From: Vladimir Davydov <vdavydov@virtuozzo.com>
To: Andrew Morton <akpm@linux-foundation.org>
CC: Johannes Weiner <hannes@cmpxchg.org>, Michal Hocko <mhocko@kernel.org>,
        <linux-mm@kvack.org>, <cgroups@vger.kernel.org>,
        <linux-kernel@vger.kernel.org>
Subject: [PATCH v2 1/7] mm: memcontrol: charge swap to cgroup2
Date: Thu, 17 Dec 2015 15:29:54 +0300
Message-ID: <a6d639c29f845c2da9adaaab536754c714099e92.1450352791.git.vdavydov@virtuozzo.com>
In-Reply-To: <cover.1450352791.git.vdavydov@virtuozzo.com>
References: <cover.1450352791.git.vdavydov@virtuozzo.com>
MIME-Version: 1.0
Content-Type: text/plain
Sender: linux-kernel-owner@vger.kernel.org
Content-Length: 11504
Lines: 354

In the legacy hierarchy we charge memsw, which is dubious, because:

 - memsw.limit must be >= memory.limit, so it is impossible to limit
   swap usage less than memory usage. Taking into account the fact that
   the primary limiting mechanism in the unified hierarchy is
   memory.high while memory.limit is either left unset or set to a very
   large value, moving memsw.limit knob to the unified hierarchy would
   effectively make it impossible to limit swap usage according to the
   user preference.

 - memsw.usage != memory.usage + swap.usage, because a page occupying
   both swap entry and a swap cache page is charged only once to memsw
   counter. As a result, it is possible to effectively eat up to
   memory.limit of memory pages *and* memsw.limit of swap entries, which
   looks unexpected.

That said, we should provide a different swap limiting mechanism for
cgroup2.

This patch adds mem_cgroup->swap counter, which charges the actual
number of swap entries used by a cgroup. It is only charged in the
unified hierarchy, while the legacy hierarchy memsw logic is left
intact.

The swap usage can be monitored using new memory.swap.current file and
limited using memory.swap.max.

Note, to charge swap resource properly in the unified hierarchy, we have
to make swap_entry_free uncharge swap only when ->usage reaches zero,
not just ->count, i.e. when all references to a swap entry, including
the one taken by swap cache, are gone. This is necessary, because
otherwise swap-in could result in uncharging swap even if the page is
still in swap cache and hence still occupies a swap entry. At the same
time, this shouldn't break memsw counter logic, where a page is never
charged twice for using both memory and swap, because in case of legacy
hierarchy we uncharge swap on commit (see mem_cgroup_commit_charge).

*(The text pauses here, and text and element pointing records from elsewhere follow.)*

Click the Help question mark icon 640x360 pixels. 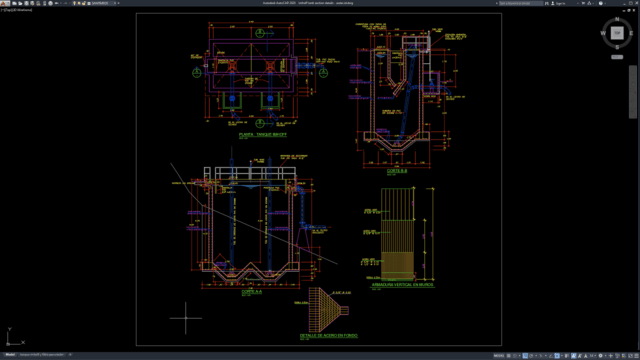601,3
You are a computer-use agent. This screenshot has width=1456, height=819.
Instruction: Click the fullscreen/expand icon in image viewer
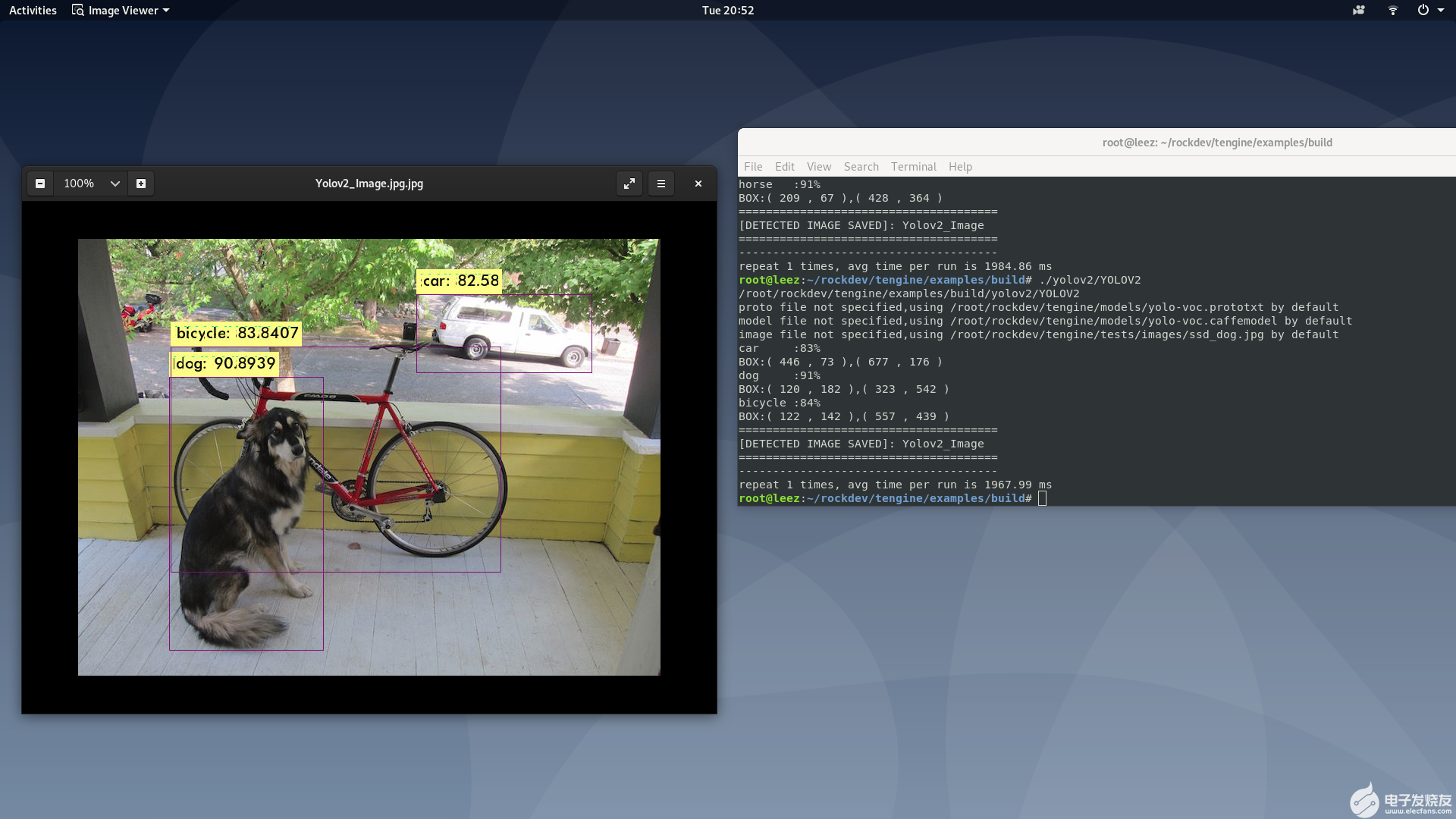[629, 183]
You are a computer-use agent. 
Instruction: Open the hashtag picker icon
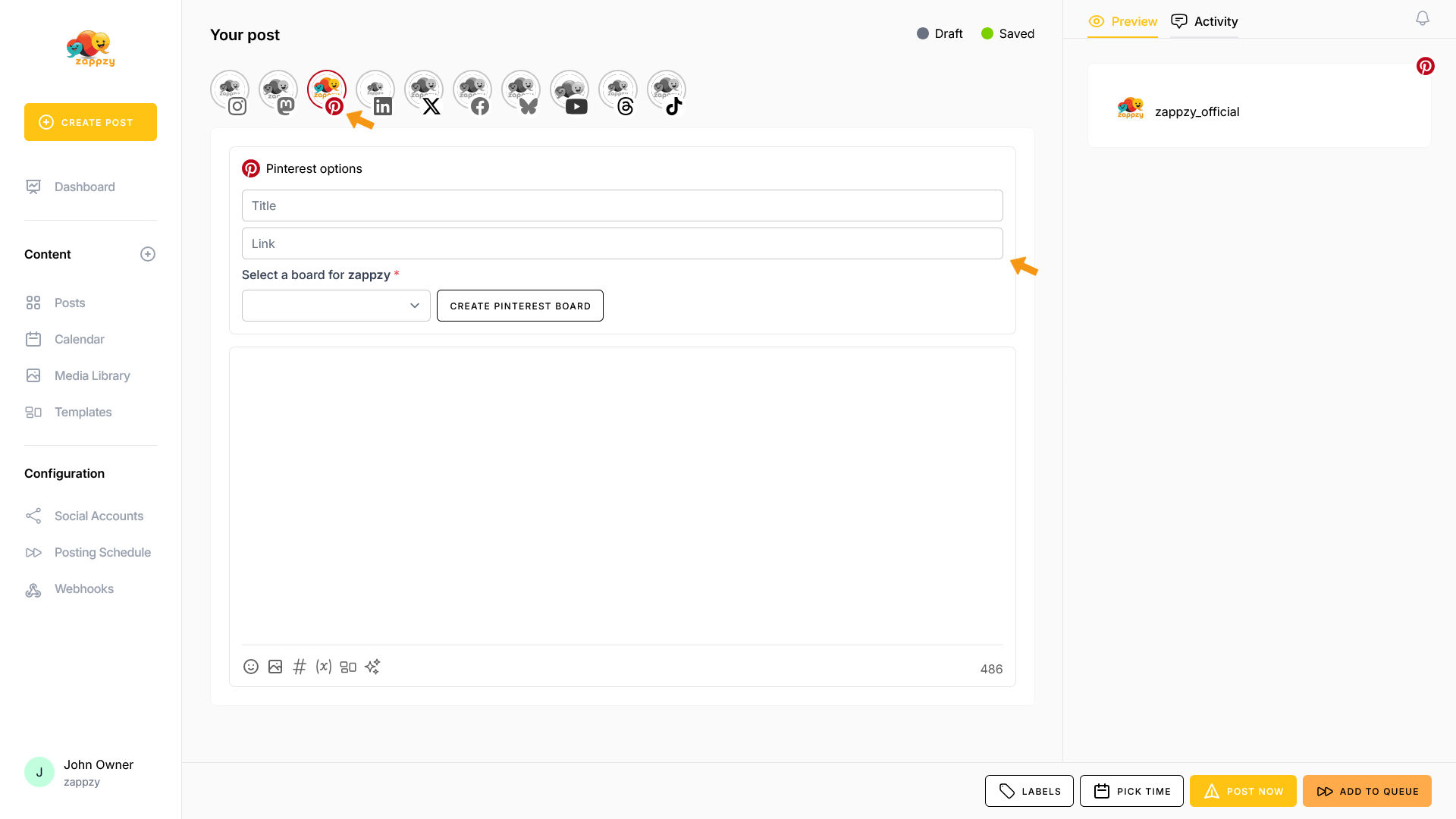(x=300, y=667)
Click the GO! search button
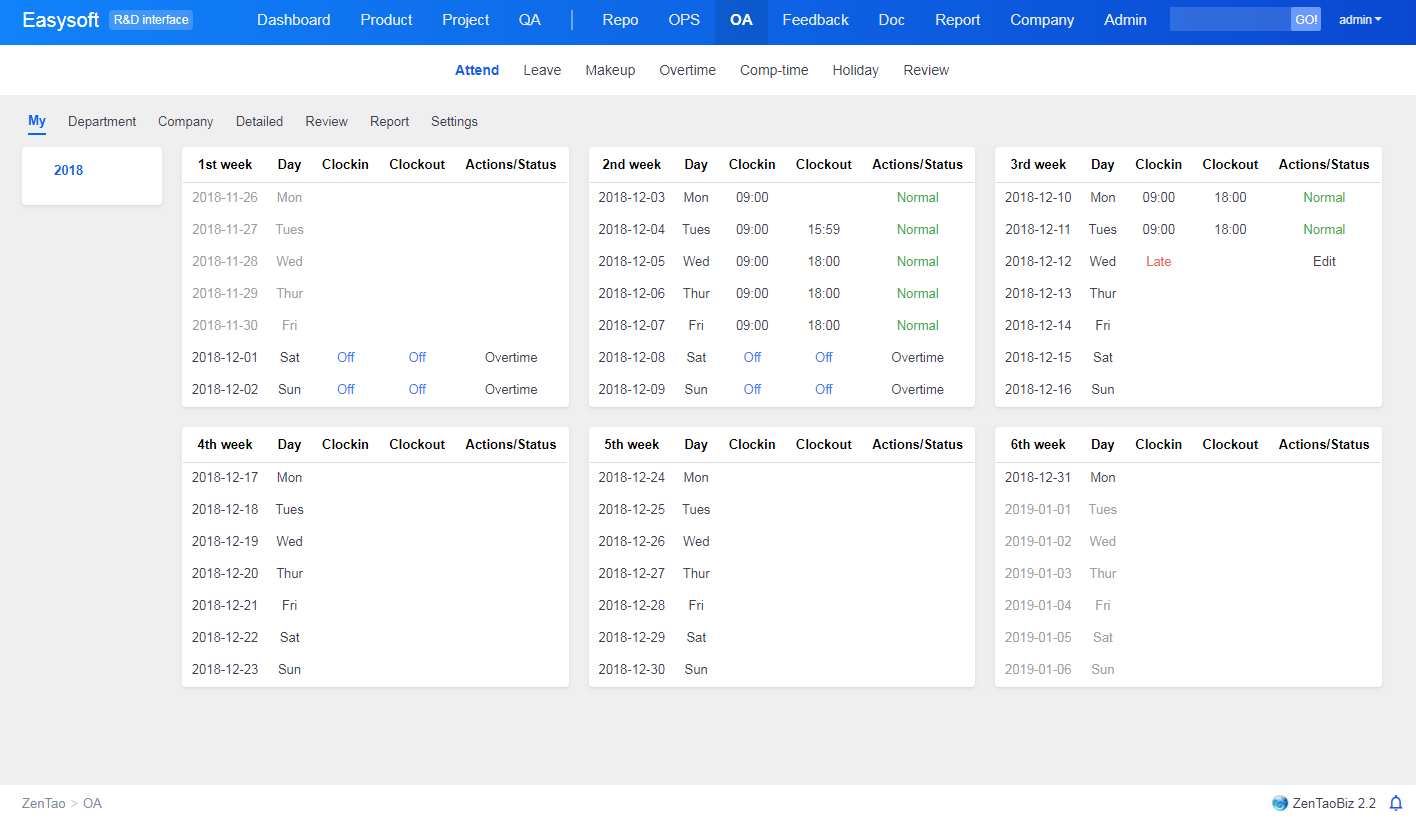Image resolution: width=1416 pixels, height=824 pixels. click(x=1306, y=20)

Signed-off-by: Vladimir Davydov <vdavydov@virtuozzo.com>
---
Changes in v2:
 - Rename mem_cgroup_charge_swap -> mem_cgroup_try_charge_swap to
   conform to other memcg charging methods.
 - Remove unnecessary READ_ONCE from mem_cgroup_get_limit.
 - Uncharge swap only when the last reference is gone, including the one
   taken by swap cache. In other words, make swap_entry_free call
   mem_cgroup_uncharge_swap only when ->usage reaches zero, not just
   ->count.
 - Note: I left legacy and default swap charge paths separated for now,
   because unifying them (i.e. moving swap_cgroup_record to
   mem_cgroup_try_charge_swap) would result in changing behavior of
   MEM_CGROUP_STAT_SWAP counter on the legacy hierarchy.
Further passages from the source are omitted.